Sri Lankan diplomat and civil servant (1939–2003)

Thelmuth Harris Wilhelm Woutersz (19 July 1939 - 16 November 2003) was a prominent Sri Lankan diplomat and civil servant, who served as the Permanent Secretary to the Ministry of Foreign Affairs of Sri Lanka. He had served as Sri Lankan Ambassador to People’s Republic of China, Italy & Yugoslavia.

==Education==
Wilhelm Woutersz was educated at the Royal College Colombo. He then pursued further studies at the University of Ceylon, Peradeniya graduating in 1961 with Bachelor of Arts in English literature, western classics and European history.

==Diplomatic career==

For a short while after graduating, he joined the tutorial staff of S. Thomas' College, Mt Lavinia before joining the Ceylon Civil Service in 1962 and transferred to the Ceylon Overseas Service in 1965.

After joining the Foreign Service he served in India, Germany, Pakistan and Bangladesh before being appointed Ambassador to Yugoslavia (1986–1991) where he was the Dean of the Diplomatic Corps. Thereafter he was posted as ambassador to the People’s Republic of China (1993–1997) with concurrent accreditation as ambassador to Mongolia. Having served as director of various divisions and a Director General in the Foreign Ministry, he was appointed to the post of Permanent Secretary of the Ministry of Foreign Affairs (known as Foreign Secretary) in 1997 and held the post till 1999, in this capacity he served as the head of the Foreign Service.

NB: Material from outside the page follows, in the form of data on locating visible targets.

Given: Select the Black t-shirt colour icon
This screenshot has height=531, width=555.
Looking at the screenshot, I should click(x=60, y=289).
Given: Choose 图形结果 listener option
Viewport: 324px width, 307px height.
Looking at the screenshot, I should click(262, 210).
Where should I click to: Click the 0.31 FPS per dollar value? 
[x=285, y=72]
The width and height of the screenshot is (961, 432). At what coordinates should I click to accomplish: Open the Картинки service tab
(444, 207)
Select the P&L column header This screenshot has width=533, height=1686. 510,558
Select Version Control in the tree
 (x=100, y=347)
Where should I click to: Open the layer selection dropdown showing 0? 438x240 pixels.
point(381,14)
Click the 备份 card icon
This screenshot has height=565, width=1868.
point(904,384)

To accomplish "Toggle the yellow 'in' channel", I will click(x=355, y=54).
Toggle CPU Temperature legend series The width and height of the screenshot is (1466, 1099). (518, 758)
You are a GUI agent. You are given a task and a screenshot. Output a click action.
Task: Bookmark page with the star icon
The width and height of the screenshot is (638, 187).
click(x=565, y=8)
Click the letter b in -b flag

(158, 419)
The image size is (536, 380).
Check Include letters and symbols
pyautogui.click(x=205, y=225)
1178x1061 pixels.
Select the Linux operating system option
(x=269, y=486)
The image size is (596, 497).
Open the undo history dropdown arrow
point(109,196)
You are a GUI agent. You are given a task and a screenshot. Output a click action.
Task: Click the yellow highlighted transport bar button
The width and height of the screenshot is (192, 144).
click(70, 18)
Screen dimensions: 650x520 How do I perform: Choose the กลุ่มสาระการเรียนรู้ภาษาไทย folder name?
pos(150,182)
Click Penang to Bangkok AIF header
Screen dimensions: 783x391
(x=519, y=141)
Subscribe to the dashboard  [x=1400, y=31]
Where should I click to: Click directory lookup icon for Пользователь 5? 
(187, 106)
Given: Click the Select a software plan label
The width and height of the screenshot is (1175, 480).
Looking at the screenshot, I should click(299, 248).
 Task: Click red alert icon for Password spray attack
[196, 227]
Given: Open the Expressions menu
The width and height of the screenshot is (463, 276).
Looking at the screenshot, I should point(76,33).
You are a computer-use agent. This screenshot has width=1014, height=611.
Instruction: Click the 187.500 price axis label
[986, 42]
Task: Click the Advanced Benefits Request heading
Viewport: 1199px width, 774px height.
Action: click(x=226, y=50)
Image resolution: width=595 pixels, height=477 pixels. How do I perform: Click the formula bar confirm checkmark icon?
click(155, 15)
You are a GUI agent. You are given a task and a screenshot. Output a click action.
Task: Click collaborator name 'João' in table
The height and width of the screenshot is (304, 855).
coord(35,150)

In 1999 he was sent as Sri Lanka’s ambassador in Italy and the Holy See and was concurrently ambassador to Greece and high commissioner to Cyprus and Malta. During his tenure he had been Sri Lanka’s accredited permanent representative to the UN’s Food and Agriculture Organization (FAO), the World Food Programme (WFP), and the International Fund for Agricultural Development (IFAD) and had served as the chairman of the Group of 77 (G77) Conference as chairman of the Rome Chapter from 1999 to 2002. In 2003 upon his return after completing his tenure, he retired from the Foreign Service. Wilhelm would serve as president of the Dutch Burgher Union of Ceylon until suffering from a debilitating stroke and die with his wife Desiree Frederick Rita Hills at his bedside.